### Description of the task
Could you write out the records between the line holding "189, 289, 193)" and the line holding "8, 726, 34)", inclusive, requests included? Shift every bounding-box coordinate in their answers up by 128.

☆ ☆ ☆ ☆ ☆ ☆ ☆

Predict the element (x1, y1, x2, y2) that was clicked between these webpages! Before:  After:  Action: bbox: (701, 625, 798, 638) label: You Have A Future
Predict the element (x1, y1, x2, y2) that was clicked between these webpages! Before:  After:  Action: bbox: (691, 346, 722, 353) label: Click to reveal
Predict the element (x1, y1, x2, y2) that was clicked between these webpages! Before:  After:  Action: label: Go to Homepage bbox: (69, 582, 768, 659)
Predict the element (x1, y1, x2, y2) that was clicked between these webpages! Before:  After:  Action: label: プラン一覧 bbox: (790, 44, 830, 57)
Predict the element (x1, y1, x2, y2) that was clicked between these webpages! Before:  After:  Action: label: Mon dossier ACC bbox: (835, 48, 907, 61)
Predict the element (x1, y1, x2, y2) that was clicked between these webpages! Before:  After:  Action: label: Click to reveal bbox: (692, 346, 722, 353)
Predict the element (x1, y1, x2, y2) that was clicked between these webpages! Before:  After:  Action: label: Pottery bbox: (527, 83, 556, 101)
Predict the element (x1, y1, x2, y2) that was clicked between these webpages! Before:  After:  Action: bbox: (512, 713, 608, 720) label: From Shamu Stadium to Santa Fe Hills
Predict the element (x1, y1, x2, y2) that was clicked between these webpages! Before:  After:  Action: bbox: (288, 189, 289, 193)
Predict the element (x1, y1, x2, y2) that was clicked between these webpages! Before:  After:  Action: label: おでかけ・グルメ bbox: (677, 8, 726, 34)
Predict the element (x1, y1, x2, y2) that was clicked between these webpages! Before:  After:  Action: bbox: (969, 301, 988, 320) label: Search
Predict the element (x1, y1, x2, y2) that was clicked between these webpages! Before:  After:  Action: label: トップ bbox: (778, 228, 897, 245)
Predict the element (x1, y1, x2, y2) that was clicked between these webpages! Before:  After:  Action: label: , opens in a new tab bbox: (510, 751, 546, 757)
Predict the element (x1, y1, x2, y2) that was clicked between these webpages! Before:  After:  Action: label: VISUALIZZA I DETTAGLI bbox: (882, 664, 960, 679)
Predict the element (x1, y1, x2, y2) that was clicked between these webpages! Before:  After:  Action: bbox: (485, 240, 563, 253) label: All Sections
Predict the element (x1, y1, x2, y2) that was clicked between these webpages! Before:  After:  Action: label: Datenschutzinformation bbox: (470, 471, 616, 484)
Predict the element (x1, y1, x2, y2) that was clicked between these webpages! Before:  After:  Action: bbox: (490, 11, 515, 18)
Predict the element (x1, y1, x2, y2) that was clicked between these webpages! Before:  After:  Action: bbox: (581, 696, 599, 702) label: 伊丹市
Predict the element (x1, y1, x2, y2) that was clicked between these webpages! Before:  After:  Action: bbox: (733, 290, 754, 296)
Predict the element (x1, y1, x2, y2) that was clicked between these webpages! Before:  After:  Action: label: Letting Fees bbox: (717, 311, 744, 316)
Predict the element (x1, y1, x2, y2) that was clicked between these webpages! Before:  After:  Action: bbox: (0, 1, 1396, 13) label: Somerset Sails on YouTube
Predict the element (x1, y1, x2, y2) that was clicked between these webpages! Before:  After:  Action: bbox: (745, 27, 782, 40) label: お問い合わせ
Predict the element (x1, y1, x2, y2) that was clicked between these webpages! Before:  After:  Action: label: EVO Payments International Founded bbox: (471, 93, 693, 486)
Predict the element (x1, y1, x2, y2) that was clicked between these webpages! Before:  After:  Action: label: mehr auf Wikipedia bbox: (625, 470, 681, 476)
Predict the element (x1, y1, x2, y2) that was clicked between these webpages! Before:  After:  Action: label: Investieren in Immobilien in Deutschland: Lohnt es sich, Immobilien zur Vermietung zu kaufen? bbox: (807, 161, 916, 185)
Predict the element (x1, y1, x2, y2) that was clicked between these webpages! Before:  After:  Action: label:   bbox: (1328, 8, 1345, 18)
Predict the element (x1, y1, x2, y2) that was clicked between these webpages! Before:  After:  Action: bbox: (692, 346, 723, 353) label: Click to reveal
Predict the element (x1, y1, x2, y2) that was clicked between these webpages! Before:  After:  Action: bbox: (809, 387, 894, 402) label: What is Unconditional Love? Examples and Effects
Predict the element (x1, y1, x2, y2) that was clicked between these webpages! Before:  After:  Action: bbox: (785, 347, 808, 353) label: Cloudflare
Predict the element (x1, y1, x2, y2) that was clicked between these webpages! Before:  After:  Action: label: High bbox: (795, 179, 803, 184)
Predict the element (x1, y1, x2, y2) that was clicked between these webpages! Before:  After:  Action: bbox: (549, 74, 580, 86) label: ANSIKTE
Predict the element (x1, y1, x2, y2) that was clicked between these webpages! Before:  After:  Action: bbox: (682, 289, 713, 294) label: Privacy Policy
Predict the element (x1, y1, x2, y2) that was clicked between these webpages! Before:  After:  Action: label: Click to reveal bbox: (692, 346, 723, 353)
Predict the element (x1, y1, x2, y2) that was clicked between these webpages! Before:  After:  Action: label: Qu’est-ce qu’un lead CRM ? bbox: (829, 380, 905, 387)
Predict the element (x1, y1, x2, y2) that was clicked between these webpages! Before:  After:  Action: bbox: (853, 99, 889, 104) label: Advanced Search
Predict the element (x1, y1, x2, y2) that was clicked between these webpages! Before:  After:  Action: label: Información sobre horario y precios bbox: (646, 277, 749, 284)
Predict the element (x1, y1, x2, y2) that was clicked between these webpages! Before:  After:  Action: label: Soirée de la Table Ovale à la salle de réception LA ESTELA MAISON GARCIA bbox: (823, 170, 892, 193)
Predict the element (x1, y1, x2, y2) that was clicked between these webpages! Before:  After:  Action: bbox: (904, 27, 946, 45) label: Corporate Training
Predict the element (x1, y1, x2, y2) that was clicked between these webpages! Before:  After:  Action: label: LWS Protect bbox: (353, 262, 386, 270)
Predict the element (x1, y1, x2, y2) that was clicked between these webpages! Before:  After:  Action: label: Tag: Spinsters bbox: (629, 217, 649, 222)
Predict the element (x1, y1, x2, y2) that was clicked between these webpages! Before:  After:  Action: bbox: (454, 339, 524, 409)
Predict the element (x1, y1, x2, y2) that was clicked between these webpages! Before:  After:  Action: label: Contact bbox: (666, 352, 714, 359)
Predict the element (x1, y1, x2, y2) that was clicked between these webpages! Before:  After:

☆ ☆ ☆ ☆ ☆ ☆ ☆

### Full response
Predict the element (x1, y1, x2, y2) that was clicked between these webpages! Before:  After:  Action: bbox: (416, 317, 417, 321)
Predict the element (x1, y1, x2, y2) that was clicked between these webpages! Before:  After:  Action: label: おでかけ・グルメ bbox: (805, 136, 854, 162)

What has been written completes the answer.